Testo di partenza:

◇ ◇ ◇ ◇ ◇

Quando si esplode in momenti di nervosismo può accadere che esca di tutto ma la capacità d'essere razionale nell'uomo sta proprio nel sapersi gestire in simili situazioni. Non si può sempre scusare tutto dicendo “ero nervoso”.
Dirlo poi platealmente come Tu scrivi, davanti a tutti, è stata solo una sfida, forse inconscia ma tale. E la risposta era ovvio arrivasse com'è arrivata.
In una realtà lavorativa, quindi in un gruppo in cui esistono gerarchie, è evidente che, anche non volendo, quando accadono certe situazioni, le risposte devono essere adeguate al fine di mantenere ordine ristabilendo le posizioni.
Se il Tuo Capo non avesse fatto nulla, come poteva essere giudicato dagli altri? E Tu, come lo avresTi giudicato? Sappi che quasi certamente avresTi preso forza nel non vedere una reazione (che comunque Tu stesso aspettavi) e da quel momento il rapporto gerarchico sarebbe saltato, con danno per Te, il Tuo Capo e tutti i colleghi.
Quindi, giusta o sbagliata sindacalmente, la risposta data è nella logica delle cose. Al giorno d'oggi probabilmente se decidessi di ricorrere contro la decisione, l'avresTi vinta perchè dare del pirla ad un altro è etico (basta che non lo diano a noi).
Poi, come potresTi lavorare ancora in quella società, non so. Certamente in un'altra mansione e con un altro Capo per ovvie ragioni, ma saresTi sempre un sorvegliato speciale.
Credo che se si è responsabili delle proprie azioni occorra anche essere uomini sino in fondo e, dopo simili comportamenti, essere uomini significa anche decidere di andarsene. Del resto, se il giudizio detto è vero, perchè stare a lavorare in un'azienda dove magari Ti potrai trovare quella persona davanti agli occhi tutti i giorni col rischio che un domani possa nuovamente divenire il Tuo Capo? E se non è vero, ancor peggio!
Auguri

mercoledì 18 febbraio 2009

IL SERVIZIO

Romano T. (loc. n.c.)

Opero in una società di servizi ed il lavoro va. Non so se bene o no perchè non abbiamo parametri per giudicarlo. Credo però, per istinto, che si possa fare di più ma non ho alcun elemento per dire quale azione vada fatta e perchè.
So bene che sto chiedendo qualcosa che probabilmente occuperebbe un enorme spazio ma io tento. Mi basterebbe che Voi mi faceste capire qualcosa che non mi è chiaro.

Mio caro Romano,
la Tua lettera è un po' sibillina perchè sul più bello, interrompi. Io cercherò di inviarTi un messaggio ma se non so cosa non Ti è chiaro, capirai da Te che sarà difficile che Ti possa aiutare.
Penso anche che questa Tua non chiarezza nel comunicare le cose a me, sia forse la base del perchè qualcosa non Ti è chiaro nel rapporto di lavoro che hai con i clienti.

◇ ◇ ◇ ◇ ◇

Dati forniti:
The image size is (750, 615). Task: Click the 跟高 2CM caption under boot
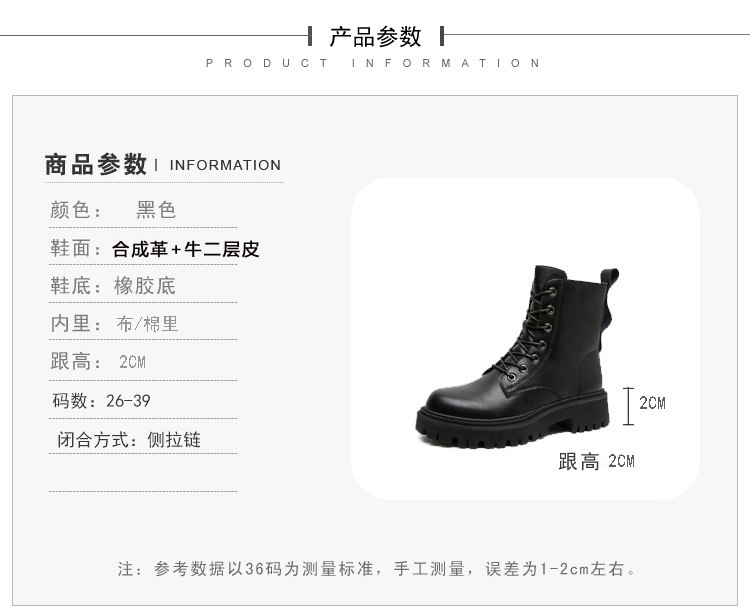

◇ ◇ ◇ ◇ ◇

Esercizi:
1: Nella rubrica di consigli sul lavoro, in che tipo di società dice di operare Romano?
2: Continua la rubrica di consigli sul lavoro dopo la sua ultima frase.
I dati non hanno alcun ruolo in questo lavoro.

Risultati in ordine:
1: In una società di servizi.

2:
Comunque, eccomi. Prendo lo spunto per scrivere i punti essenziali dell'inizio di un corso formativo sul “servizio” sperando che questo Ti aiuti.

Vedi, Romano, io ho sempre pensato che affinchè venga dato un ottimo servizio (non buon o, ma ottimo) occorra innanzitutto che la persona interessata abbia idee chiare e decise su alcuni punti essenziali.
Non si può, ad esempio, dare il servizio, se non si è ossessionati dal voler conoscere i bisogni del cliente. E' proprio questa “esagerazione” che mantiene la mente impegnata al raggiungimento dell'obiettivo. Solo se mi sentirò ossessionato, dall'avere ben chiaro cosa serve ed è utile al cliente, saprò dare il miglior servizio del mondo.
Un impegno minore non darà, credimi, nel tempo, alcun risultato.
L'ossessione sulla conoscenza dei bisogni del cliente dovrà essere poi tramutata in servizi o prodotti che aumentino la soddisfazione del cliente. Chiaro fin qui? Spero e proseguo.
La conoscenza dei bisogni del cliente deve servire per arrivare ad offrirgli quanto lui può aver bisogno anche se non vi è stata espressa richiesta o se il bisogno è ancora latente e non conscio.
Se invece la conoscenza dei bisogni avrà l'obiettivo solo di vendere al cliente, magari anche affibbiandogli un prodotto non idoneo, ci si troverà con un pugno di mosche in mano.
Lavorare in termini di servizio per la soddisfazione del cliente è il compito primario di chi agisce in questo mercato, anche se spesso non è assolutamente così ovvio.
Tieni presente Romano, che chi opera in questo settore è l'anello di congiunzione tra l'azienda stessa ed il cliente. Il suo compito riveste quindi un'importanza primaria.
Tu, se sei a contatto coi clienti, hai un compito estremamente importante. Il cliente non vede l'azienda come interlocutore ma la persona che ha con lui i rapporti: in questo caso Tu.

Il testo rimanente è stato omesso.